Current plate motions across the Red Sea

SUMMARY A new objective method is used to estimate precisely 64 rates of seafloor spreading since chron 2A (3.2 Ma) from all the Red Sea magnetic profiles available from 15.9° to 26°N. The fastest spreading rate, #16 mm yr’1, occurs near 18°N, whereas the slowest rate, 10 mm yr’1, occurs at 25.5°N and is consistent with the rate predicted from Arabia‐Nubia data to the south. The standard deviation of the spreading rates is 0.8 mm yr’1, much smaller than the median standard deviation of 4 mm yr’1 previously assigned to spreading rates in the global plate-motion model NUVEL-1 (DeMets et al. 1990). The fit to the spreading rates, as well as the locations of earthquakes in and near the Red Sea, indicate that spreading south of approximately 17.7°N is less than the full rate of spreading between the Arabian and Nubian plates. The Red Sea spreading centre is instead usefully interpreted as the boundary between the Arabian Plate and a Danakil microplate that includes the subaerial Danakil block and a larger oceanic portion of lithosphere. Despite the absence of reliable azimuths of transform faults in the Red Sea, all components of the angular velocity of Arabia relative to Nubia are usefully constrained from just the 45 relevant spreading rates.
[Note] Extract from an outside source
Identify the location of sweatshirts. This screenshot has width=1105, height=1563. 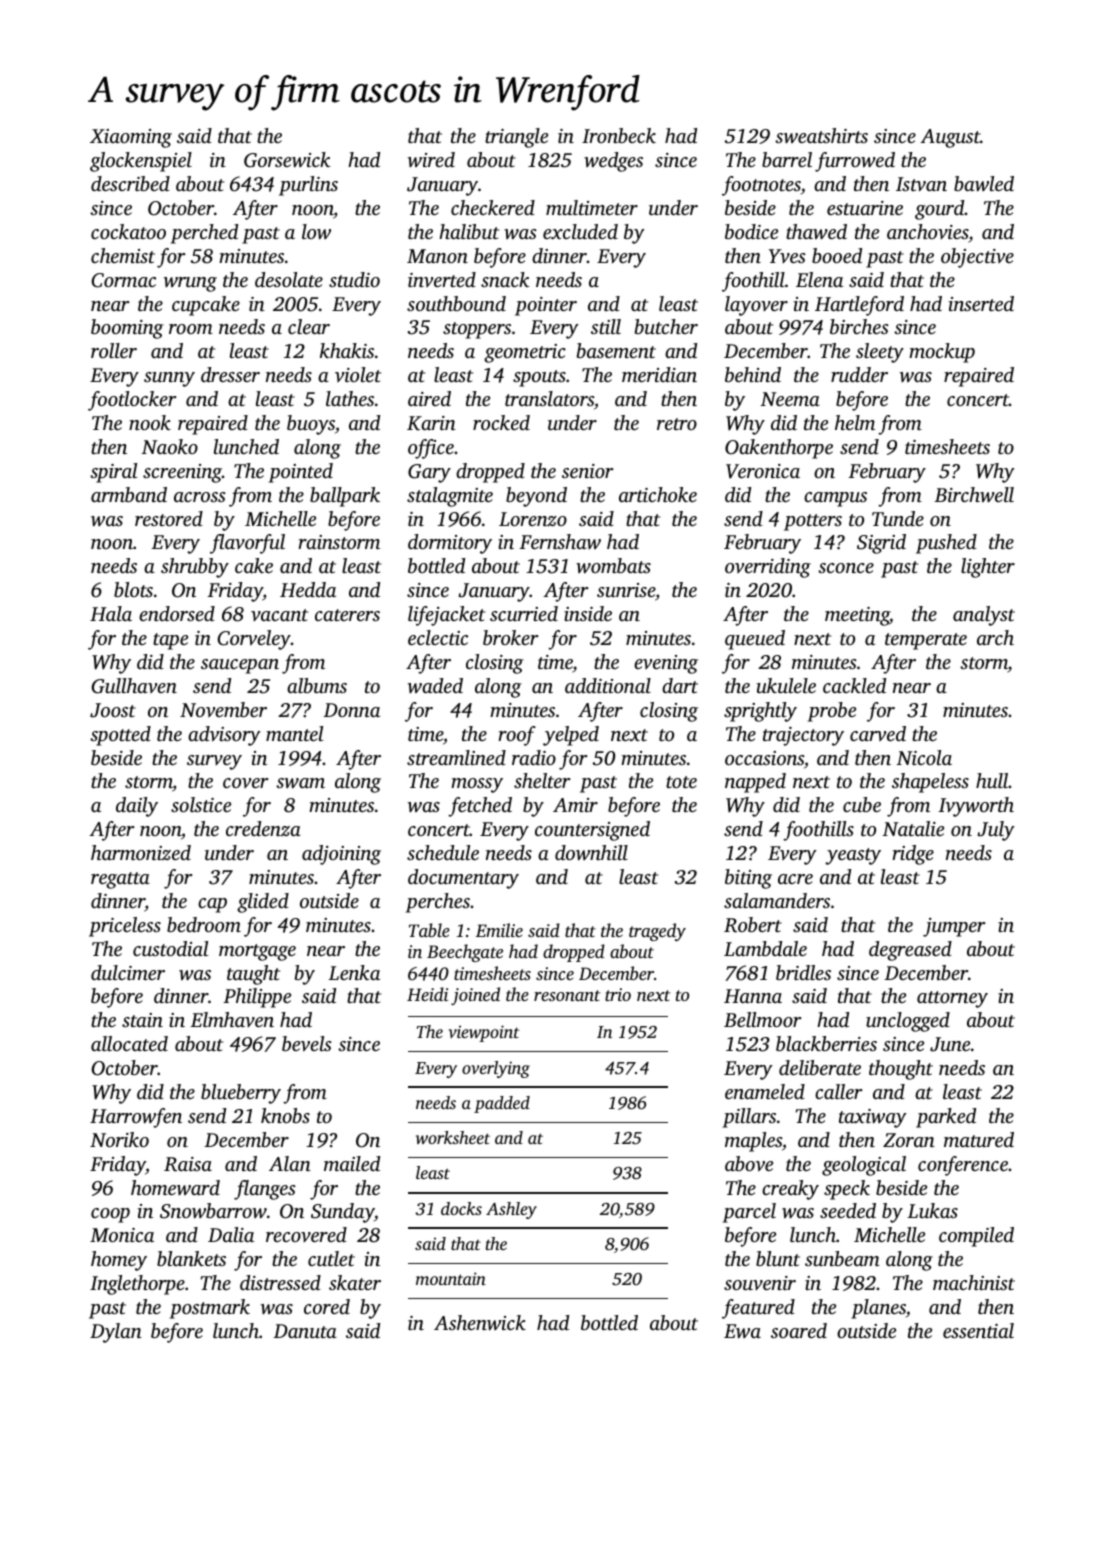
(821, 135).
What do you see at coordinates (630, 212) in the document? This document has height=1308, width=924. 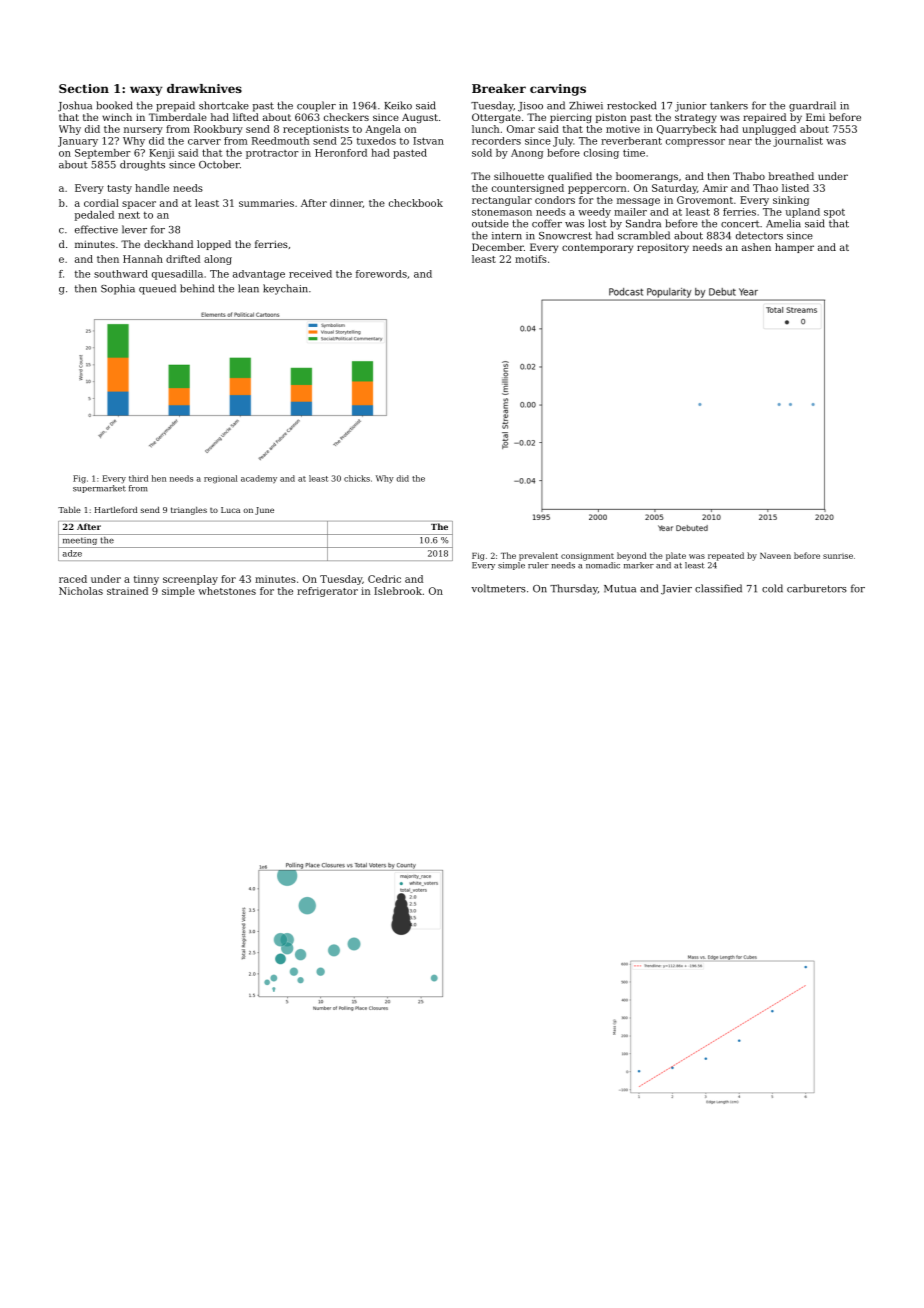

The new compact 95 per cent confidence region of the angular velocity excludes prior estimates based on only four and two spreading rates by Chase (1978) and Jestin et al. (1994), respectively. 19 spreading rates in the southern Red Sea are used to estimate the angular velocity between the Danakil microplate and Arabia. An approach based on singular value decomposition shows that without slip vectors only two of the three components of the angular velocity of the Danakil microplate relative to Arabia or Nubia are usefully constrained, but that all three components are usefully constrained if one earthquake slip vector is included.